Why so lengthy and complicated an example? This demonstrates the problem:
$ echo "" | awk '{s="a\t%s"; printf s"\n","b"}'
a b
$ echo "a\t%s" | awk '{s=$0; printf s"\n","b"}'
a\tb
In the first case, the string "a\t%s" is a string literal and so is interpreted twice - once when the script is read by awk and then again when it is executed, so the \t is expanded on the first pass and then at execution awk has a literal tab char in the formatting string.
In the second case awk still has the characters backslash and t in the formatting string - hence the different behavior.
You need something to interpret those escaped chars and one way to do that is to call the shell's printf and read the results (corrected per #EtanReiser's excellent observation that I was using double quotes where I should have had single quotes, implemented here by \047, to avoid shell expansion):
$ echo 'a\t%s' | awk '{"printf \047" $0 "\047 " "b" | getline s; print s}'
a b
If you don't need the result in a variable, you can just call system().
If you just wanted the escape chars expanded so you don't need to provide the %s args in the shell printf call, you'd just need to escape all the %s (watching out for already-escaped %s).
You could call awk instead of the shell printf if you prefer.
Note that this approach, while clumsy, is much safer than calling an eval which might just execute an input line like rm -rf /*.*!
With help from Arnold Robbins (the creator of gawk), and Manuel Collado (another noted awk expert), here is a script which will expand single-character escape sequences:
$ cat tst2.awk
function expandEscapes(old, segs, segNr, escs, idx, new) {
split(old,segs,/\\./,escs)
for (segNr=1; segNr in segs; segNr++) {
if ( idx = index( "abfnrtv", substr(escs[segNr],2,1) ) )
escs[segNr] = substr("\a\b\f\n\r\t\v", idx, 1)
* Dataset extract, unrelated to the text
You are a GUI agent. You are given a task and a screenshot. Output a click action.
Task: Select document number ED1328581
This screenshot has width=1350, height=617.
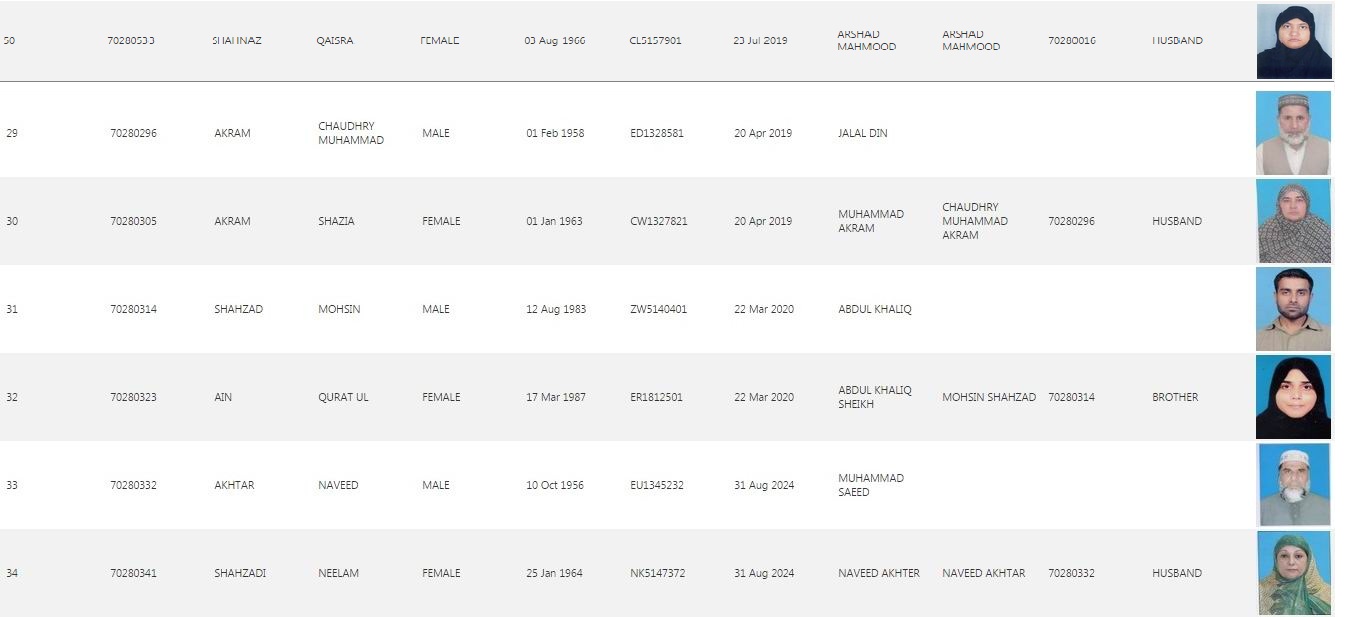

new = new segs[segNr] escs[segNr]
}
return new
}
{
s = expandEscapes($0)
printf s, "foo", "bar"
}
.
$ awk -f tst2.awk <<<"hello: %s\nworld: %s\n"
hello: foo
world: bar
Alternatively, this shoudl be functionally equivalent but not gawk-specific:
function expandEscapes(tail, head, esc, idx) {
head = ""
while ( match(tail, /\\./) ) {
esc = substr( tail, RSTART + 1, 1 )
head = head substr( tail, 1, RSTART-1 )
tail = substr( tail, RSTART + 2 )
idx = index( "abfnrtv", esc )
if ( idx )
esc = substr( "\a\b\f\n\r\t\v", idx, 1 )
head = head esc
}
return (head tail)
}
If you care to, you can expand the concept to octal and hex escape sequences by changing the split() RE to
/\\(x[0-9a-fA-F]*|[0-7]{1,3}|.)/
and for a hex value after the \\:
c = sprintf("%c", strtonum("0x" rest_of_str))
and for an octal value:
c = sprintf("%c", strtonum("0" rest_of_str))

Since the question explicitly asks for an awk solution, here's one which works on all the awks I know of. It's a proof-of-concept; error handling is abysmal. I've tried to indicate places where that could be improved.
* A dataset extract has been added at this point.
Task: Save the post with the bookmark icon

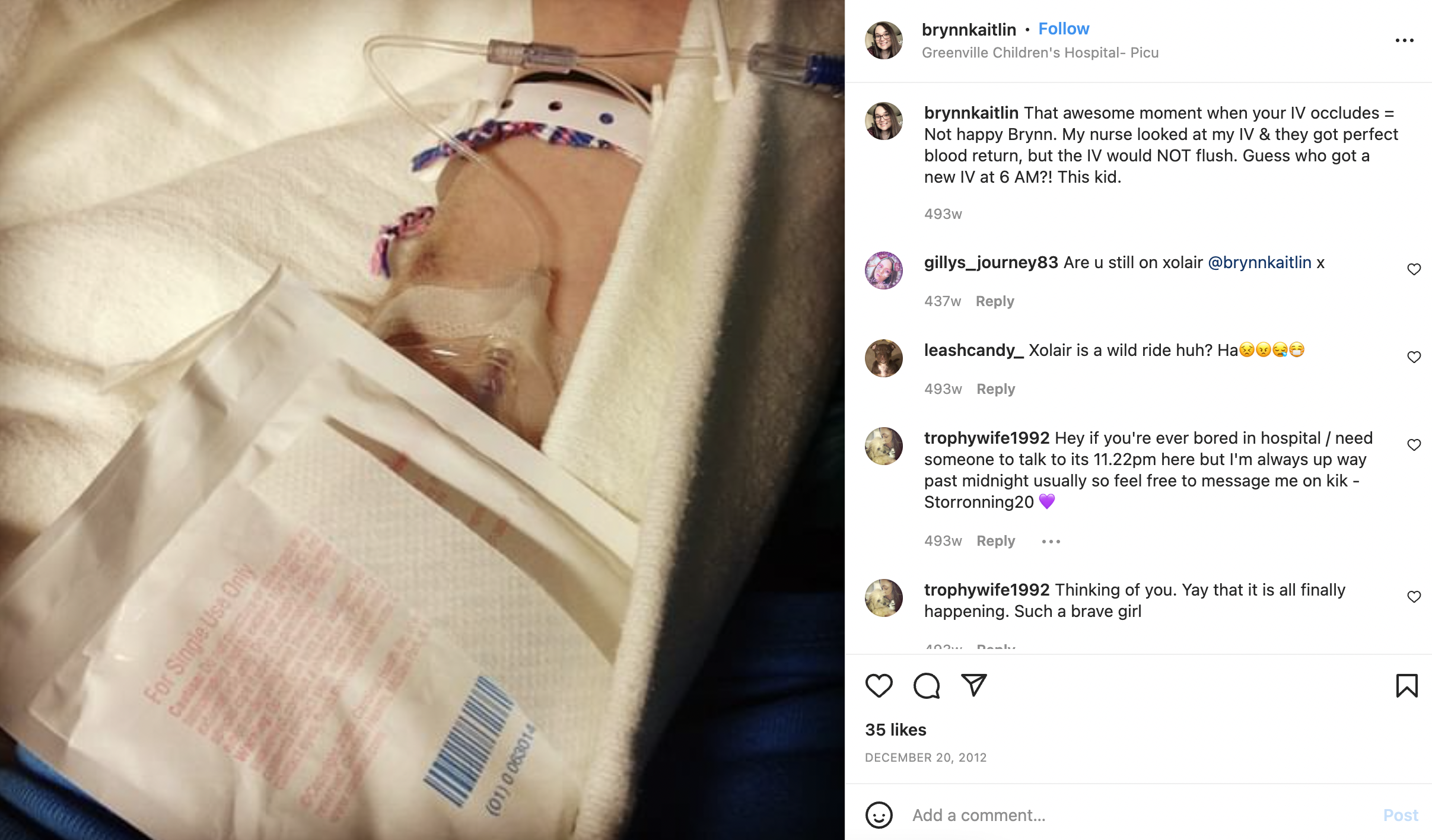Action: [1406, 686]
The key, as has been noted by various commentators, is that awk's printf -- like the C standard function it is based on -- does not interpret backslash-escapes in the format string. However, awk does interpret them in command-line assignment arguments.
awk 'BEGIN {if(ARGC!=3)exit(1);
fn=ARGV[2];ARGC=2}
NR==FNR{ARGV[ARGC++]="fmt="substr($0,length($1)+2);
ARGV[ARGC++]="fmtid="$1;
ARGV[ARGC++]=fn;
next}
{match($0,/^ *[^ ]+[ ]+[^ ]+[ ]+/);
printf fmt,$1,$2,substr($0,RLENGTH+1) > ("data/"fmtid"/"$1)
}' fmtfile sampledata
(
What's going on here is that the 'FNR==NR' clause (which executes only on the first file) adds the values (fmtid, fmt) from each line of the first file as command-line assignments, and then inserts the data file name as a command-line argument. In awk, assignments as command line arguments are simply executed as though they were assignments from a string constant with implicit quotes, including backslash-escape processing (except that if the last character in the argument is a backslash, it doesn't escape the implicit closing double-quote). This behaviour is mandated by Posix, as is the order in which arguments are processed which makes it possible to add arguments as you go.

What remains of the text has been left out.